PROMPT. Format the material below as a JSON list of strings, with one string for each line and blank lines left out.

DATA SHOWN.
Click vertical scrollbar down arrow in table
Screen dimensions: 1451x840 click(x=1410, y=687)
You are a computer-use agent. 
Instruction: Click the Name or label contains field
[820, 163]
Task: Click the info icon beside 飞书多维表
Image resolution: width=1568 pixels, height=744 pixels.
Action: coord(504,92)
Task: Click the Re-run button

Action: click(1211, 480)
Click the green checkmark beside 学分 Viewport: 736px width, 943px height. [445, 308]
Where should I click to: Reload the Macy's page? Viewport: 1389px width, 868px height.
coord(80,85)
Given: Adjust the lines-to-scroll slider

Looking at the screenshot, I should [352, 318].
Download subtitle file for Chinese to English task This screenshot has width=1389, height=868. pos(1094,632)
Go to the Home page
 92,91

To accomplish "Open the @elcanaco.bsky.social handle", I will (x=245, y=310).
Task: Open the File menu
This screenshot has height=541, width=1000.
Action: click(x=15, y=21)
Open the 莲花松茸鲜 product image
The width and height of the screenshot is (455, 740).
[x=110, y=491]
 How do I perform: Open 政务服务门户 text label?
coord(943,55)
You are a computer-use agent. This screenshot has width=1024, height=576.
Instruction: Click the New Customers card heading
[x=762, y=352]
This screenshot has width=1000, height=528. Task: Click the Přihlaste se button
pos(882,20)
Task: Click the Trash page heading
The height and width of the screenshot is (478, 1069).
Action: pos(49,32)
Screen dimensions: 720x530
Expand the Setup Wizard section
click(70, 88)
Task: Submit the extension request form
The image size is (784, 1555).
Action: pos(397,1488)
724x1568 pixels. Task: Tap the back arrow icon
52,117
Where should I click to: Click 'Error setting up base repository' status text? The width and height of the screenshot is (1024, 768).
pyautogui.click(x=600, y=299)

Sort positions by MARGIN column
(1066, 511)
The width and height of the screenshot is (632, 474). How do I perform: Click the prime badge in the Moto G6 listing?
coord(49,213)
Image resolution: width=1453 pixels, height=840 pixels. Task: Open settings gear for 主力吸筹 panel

THE ANSWER.
[
  "Click vertical scrollbar down arrow in table",
  "Screen dimensions: 1451x840 click(x=1410, y=687)",
  "You are a computer-use agent. ",
  "Instruction: Click the Name or label contains field",
  "[820, 163]",
  "Task: Click the info icon beside 飞书多维表",
  "Image resolution: width=1568 pixels, height=744 pixels.",
  "Action: coord(504,92)",
  "Task: Click the Re-run button",
  "Action: click(1211, 480)",
  "Click the green checkmark beside 学分 Viewport: 736px width, 943px height. [445, 308]",
  "Where should I click to: Reload the Macy's page? Viewport: 1389px width, 868px height.",
  "coord(80,85)",
  "Given: Adjust the lines-to-scroll slider",
  "Looking at the screenshot, I should [352, 318].",
  "Download subtitle file for Chinese to English task This screenshot has width=1389, height=868. pos(1094,632)",
  "Go to the Home page",
  " 92,91",
  "To accomplish \"Open the @elcanaco.bsky.social handle\", I will (x=245, y=310).",
  "Task: Open the File menu",
  "This screenshot has height=541, width=1000.",
  "Action: click(x=15, y=21)",
  "Open the 莲花松茸鲜 product image",
  "The width and height of the screenshot is (455, 740).",
  "[x=110, y=491]",
  " How do I perform: Open 政务服务门户 text label?",
  "coord(943,55)",
  "You are a computer-use agent. This screenshot has width=1024, height=576.",
  "Instruction: Click the New Customers card heading",
  "[x=762, y=352]",
  "This screenshot has width=1000, height=528. Task: Click the Přihlaste se button",
  "pos(882,20)",
  "Task: Click the Trash page heading",
  "The height and width of the screenshot is (478, 1069).",
  "Action: pos(49,32)",
  "Screen dimensions: 720x530",
  "Expand the Setup Wizard section",
  "click(70, 88)",
  "Task: Submit the extension request form",
  "The image size is (784, 1555).",
  "Action: pos(397,1488)",
  "724x1568 pixels. Task: Tap the back arrow icon",
  "52,117",
  "Where should I click to: Click 'Error setting up base repository' status text? The width and height of the screenshot is (1024, 768).",
  "pyautogui.click(x=600, y=299)",
  "Sort positions by MARGIN column",
  "(1066, 511)",
  "The width and height of the screenshot is (632, 474). How do I perform: Click the prime badge in the Moto G6 listing?",
  "coord(49,213)",
  "Image resolution: width=1453 pixels, height=840 pixels. Task: Open settings gear for 主力吸筹 panel"
]